▶ Work instruction
The expected output is each entry, given again exactly.

[Stored records]
______________________________
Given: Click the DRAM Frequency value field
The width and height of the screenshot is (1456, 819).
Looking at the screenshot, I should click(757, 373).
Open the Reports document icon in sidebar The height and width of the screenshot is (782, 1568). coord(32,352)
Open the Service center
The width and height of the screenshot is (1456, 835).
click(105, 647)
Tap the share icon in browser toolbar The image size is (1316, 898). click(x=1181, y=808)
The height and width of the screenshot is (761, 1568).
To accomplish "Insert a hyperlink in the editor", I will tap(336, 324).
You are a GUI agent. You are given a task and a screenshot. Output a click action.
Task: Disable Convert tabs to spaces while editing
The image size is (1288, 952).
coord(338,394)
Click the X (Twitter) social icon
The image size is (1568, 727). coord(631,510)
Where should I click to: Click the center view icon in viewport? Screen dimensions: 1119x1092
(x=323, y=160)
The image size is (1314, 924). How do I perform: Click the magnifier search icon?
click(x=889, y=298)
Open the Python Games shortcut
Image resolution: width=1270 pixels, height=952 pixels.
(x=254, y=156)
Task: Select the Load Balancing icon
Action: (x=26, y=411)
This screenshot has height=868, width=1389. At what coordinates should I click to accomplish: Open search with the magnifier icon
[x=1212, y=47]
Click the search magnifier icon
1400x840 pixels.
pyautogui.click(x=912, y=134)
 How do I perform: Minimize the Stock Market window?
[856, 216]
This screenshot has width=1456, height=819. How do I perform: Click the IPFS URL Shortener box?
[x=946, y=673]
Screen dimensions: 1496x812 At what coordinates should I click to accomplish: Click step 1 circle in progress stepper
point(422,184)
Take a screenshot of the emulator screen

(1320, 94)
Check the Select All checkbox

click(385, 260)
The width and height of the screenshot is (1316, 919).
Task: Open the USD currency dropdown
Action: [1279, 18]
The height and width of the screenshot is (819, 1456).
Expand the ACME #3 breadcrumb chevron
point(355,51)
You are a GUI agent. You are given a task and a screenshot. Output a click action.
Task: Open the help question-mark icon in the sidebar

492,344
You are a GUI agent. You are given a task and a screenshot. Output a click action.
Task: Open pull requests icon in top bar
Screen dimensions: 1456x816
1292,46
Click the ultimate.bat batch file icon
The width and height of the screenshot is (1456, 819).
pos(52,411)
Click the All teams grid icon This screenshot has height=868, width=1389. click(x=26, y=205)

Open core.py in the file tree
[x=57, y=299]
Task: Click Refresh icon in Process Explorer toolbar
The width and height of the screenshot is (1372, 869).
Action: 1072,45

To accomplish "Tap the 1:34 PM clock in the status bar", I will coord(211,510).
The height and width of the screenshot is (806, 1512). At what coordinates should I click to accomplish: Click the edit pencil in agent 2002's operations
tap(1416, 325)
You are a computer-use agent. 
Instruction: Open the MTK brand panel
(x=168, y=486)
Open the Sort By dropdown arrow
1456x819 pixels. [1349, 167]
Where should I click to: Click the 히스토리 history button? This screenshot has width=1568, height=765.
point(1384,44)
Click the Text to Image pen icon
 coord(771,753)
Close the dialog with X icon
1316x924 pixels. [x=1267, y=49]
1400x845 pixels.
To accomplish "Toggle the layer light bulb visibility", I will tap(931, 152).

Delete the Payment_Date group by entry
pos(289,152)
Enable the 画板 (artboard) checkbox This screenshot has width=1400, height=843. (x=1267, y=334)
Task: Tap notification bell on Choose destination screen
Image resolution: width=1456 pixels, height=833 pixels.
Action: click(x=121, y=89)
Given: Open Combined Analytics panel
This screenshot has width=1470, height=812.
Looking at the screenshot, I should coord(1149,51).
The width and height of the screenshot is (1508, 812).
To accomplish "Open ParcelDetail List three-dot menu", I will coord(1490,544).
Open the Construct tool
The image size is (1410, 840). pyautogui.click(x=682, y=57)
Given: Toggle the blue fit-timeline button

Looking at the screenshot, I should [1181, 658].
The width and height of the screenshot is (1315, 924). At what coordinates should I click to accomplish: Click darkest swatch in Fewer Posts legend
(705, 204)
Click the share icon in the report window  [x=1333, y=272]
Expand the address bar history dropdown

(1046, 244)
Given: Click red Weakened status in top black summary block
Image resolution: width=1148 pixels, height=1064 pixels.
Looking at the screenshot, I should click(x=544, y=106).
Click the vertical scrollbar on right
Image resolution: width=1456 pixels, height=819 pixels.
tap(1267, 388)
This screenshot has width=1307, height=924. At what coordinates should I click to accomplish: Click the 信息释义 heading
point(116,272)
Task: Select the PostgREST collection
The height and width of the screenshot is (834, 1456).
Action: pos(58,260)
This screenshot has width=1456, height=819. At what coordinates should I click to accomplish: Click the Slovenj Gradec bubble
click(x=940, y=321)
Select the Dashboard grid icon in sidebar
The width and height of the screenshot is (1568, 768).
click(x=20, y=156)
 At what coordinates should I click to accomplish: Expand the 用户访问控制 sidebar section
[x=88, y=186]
______________________________
▶ Solved problem
Given: Click the DRAM Frequency value field
The width and height of the screenshot is (1456, 819).
Looking at the screenshot, I should click(757, 373).
Open the Reports document icon in sidebar The height and width of the screenshot is (782, 1568). coord(32,352)
Open the Service center
The width and height of the screenshot is (1456, 835).
click(105, 647)
Tap the share icon in browser toolbar The image size is (1316, 898). click(x=1181, y=808)
The height and width of the screenshot is (761, 1568).
To accomplish "Insert a hyperlink in the editor", I will tap(336, 324).
You are a GUI agent. You are given a task and a screenshot. Output a click action.
Task: Disable Convert tabs to spaces while editing
The image size is (1288, 952).
coord(338,394)
Click the X (Twitter) social icon
The image size is (1568, 727). coord(631,510)
Where should I click to: Click the center view icon in viewport? Screen dimensions: 1119x1092
(x=323, y=160)
The image size is (1314, 924). How do I perform: Click the magnifier search icon?
click(x=889, y=298)
Open the Python Games shortcut
Image resolution: width=1270 pixels, height=952 pixels.
(x=254, y=156)
Task: Select the Load Balancing icon
Action: (x=26, y=411)
This screenshot has height=868, width=1389. At what coordinates should I click to accomplish: Open search with the magnifier icon
[x=1212, y=47]
Click the search magnifier icon
1400x840 pixels.
pyautogui.click(x=912, y=134)
 How do I perform: Minimize the Stock Market window?
[856, 216]
This screenshot has width=1456, height=819. How do I perform: Click the IPFS URL Shortener box?
[x=946, y=673]
Screen dimensions: 1496x812 At what coordinates should I click to accomplish: Click step 1 circle in progress stepper
point(422,184)
Take a screenshot of the emulator screen

(1320, 94)
Check the Select All checkbox

click(385, 260)
The width and height of the screenshot is (1316, 919).
Task: Open the USD currency dropdown
Action: [1279, 18]
The height and width of the screenshot is (819, 1456).
Expand the ACME #3 breadcrumb chevron
point(355,51)
You are a GUI agent. You are given a task and a screenshot. Output a click action.
Task: Open the help question-mark icon in the sidebar

492,344
You are a GUI agent. You are given a task and a screenshot. Output a click action.
Task: Open pull requests icon in top bar
Screen dimensions: 1456x816
1292,46
Click the ultimate.bat batch file icon
The width and height of the screenshot is (1456, 819).
pos(52,411)
Click the All teams grid icon This screenshot has height=868, width=1389. click(x=26, y=205)

Open core.py in the file tree
[x=57, y=299]
Task: Click Refresh icon in Process Explorer toolbar
The width and height of the screenshot is (1372, 869).
Action: 1072,45

To accomplish "Tap the 1:34 PM clock in the status bar", I will coord(211,510).
The height and width of the screenshot is (806, 1512). At what coordinates should I click to accomplish: Click the edit pencil in agent 2002's operations
tap(1416, 325)
You are a computer-use agent. 
Instruction: Open the MTK brand panel
(x=168, y=486)
Open the Sort By dropdown arrow
1456x819 pixels. [1349, 167]
Where should I click to: Click the 히스토리 history button? This screenshot has width=1568, height=765.
point(1384,44)
Click the Text to Image pen icon
 coord(771,753)
Close the dialog with X icon
1316x924 pixels. [x=1267, y=49]
1400x845 pixels.
To accomplish "Toggle the layer light bulb visibility", I will tap(931, 152).

Delete the Payment_Date group by entry
pos(289,152)
Enable the 画板 (artboard) checkbox This screenshot has width=1400, height=843. (x=1267, y=334)
Task: Tap notification bell on Choose destination screen
Image resolution: width=1456 pixels, height=833 pixels.
Action: click(x=121, y=89)
Given: Open Combined Analytics panel
This screenshot has width=1470, height=812.
Looking at the screenshot, I should coord(1149,51).
The width and height of the screenshot is (1508, 812).
To accomplish "Open ParcelDetail List three-dot menu", I will coord(1490,544).
Open the Construct tool
The image size is (1410, 840). pyautogui.click(x=682, y=57)
Given: Toggle the blue fit-timeline button

Looking at the screenshot, I should [1181, 658].
The width and height of the screenshot is (1315, 924). At what coordinates should I click to accomplish: Click darkest swatch in Fewer Posts legend
(705, 204)
Click the share icon in the report window  [x=1333, y=272]
Expand the address bar history dropdown

(1046, 244)
Given: Click red Weakened status in top black summary block
Image resolution: width=1148 pixels, height=1064 pixels.
Looking at the screenshot, I should click(x=544, y=106).
Click the vertical scrollbar on right
Image resolution: width=1456 pixels, height=819 pixels.
tap(1267, 388)
This screenshot has width=1307, height=924. At what coordinates should I click to accomplish: Click the 信息释义 heading
point(116,272)
Task: Select the PostgREST collection
The height and width of the screenshot is (834, 1456).
Action: pos(58,260)
This screenshot has width=1456, height=819. At what coordinates should I click to accomplish: Click the Slovenj Gradec bubble
click(x=940, y=321)
Select the Dashboard grid icon in sidebar
The width and height of the screenshot is (1568, 768).
click(x=20, y=156)
 At what coordinates should I click to accomplish: Expand the 用户访问控制 sidebar section
[x=88, y=186]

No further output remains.